Having continued to test our solution to the Apple OS X ‘superbug’, we have discovered some more information about the problem and the solution(s), some of it good, some of it not so good.
Let’s start off with the worst first. That way we can read the better news the further that we continue with the article (along with optionally singing along to ‘Things Can Only Get Better‘ if desired).
Unfortunately, on our testing machine, after implementing the solution documented previously we encountered another kernel panic, very similar to the ones previously being experienced every five minutes. Obviously this was a huge disappointment. However, one good thing to come from this is the previous solution is still successful, albeit not the permanent solution we originally hoped it was.
The solution has shown to significantly decrease the number of kernel panics involved. On our testing machine it reduced the number of kernel panics by a factor of 168x – which is a good result in our books. However, kernel panics, even much less frequent, are still extremely inconvenient, annoying and unproductive.
The main culprit is once again NVDAResman – which is a process related to the nVidea discrete graphics card. So we’ve had a look into using gfxCardStatus again, as it would seem that, although not ideal, if we can effectively disable switching to the discrete graphics card and restrict OS X to just on the onboard Intel based graphics card, that should eliminate the panics totally.
One issue remains though, and that is the strange behaviour and inability of the Intel graphics card to render the screen in any kind of readable or useable format when using the Intel graphics card only. This happened periodically to use throughout testing which is initially why we searched for another solution.
However, to our delight, the previous solution that we gave appears to have rectified the issues regarding the display of the screen using only the Intel graphics card.

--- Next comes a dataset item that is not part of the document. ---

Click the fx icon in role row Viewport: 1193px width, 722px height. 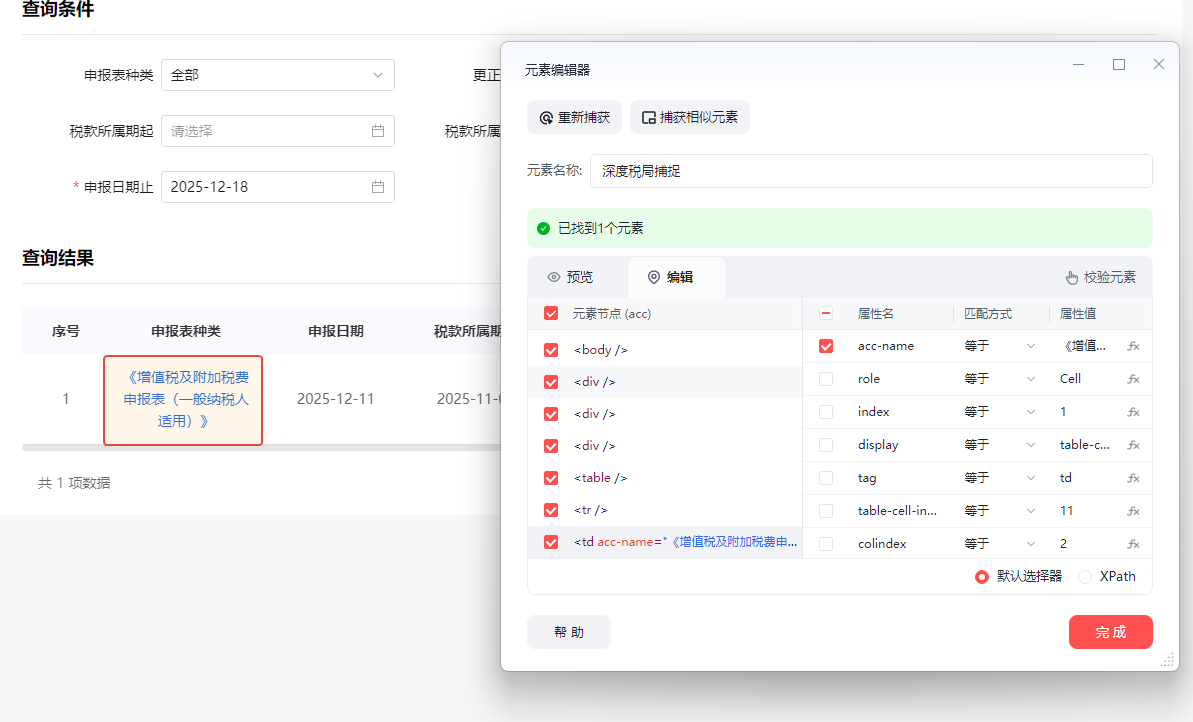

So the updated advice is to complete the previous solution and to continue to us gfxCardStatus on the ‘Integrated only’ option. Thus far, on our testing machine, this has prevented further kernel panics and logic would dictate that if the nVidea graphics card is not in use, NVDAResman won’t be causing further kernel panics. We’re going to continue with testing the revised solution and keep you informed. So far, so good.
As previously mentioned, the downside to using gfxCardStatus and the ‘Integrated only’ option is that the integrated Intel graphics card is the least powerful of the two. However, better to be using a less powerful graphics card than to have an unusable machine.
Another note that we would like to add regarding information about the problem.
We have noticed that one thing that seems to trigger a lot of kernel panics, basically exacerbating the problem and speeding up the frequency of them, is frequent switching between windows. Whether this is happening due to switching windows itself or a common underlying process being shared by other system components is not known at this stage. Obviously, switching windows has been quite a fundamental part of computing since multitasking OS’s in the 90s and it’s equally unproductive to minimise window switching. However, frequent window switching is know to accelerate the rate of the kernel panics quite significantly.
As always, we will keep you updated on our tests and how the issue develops.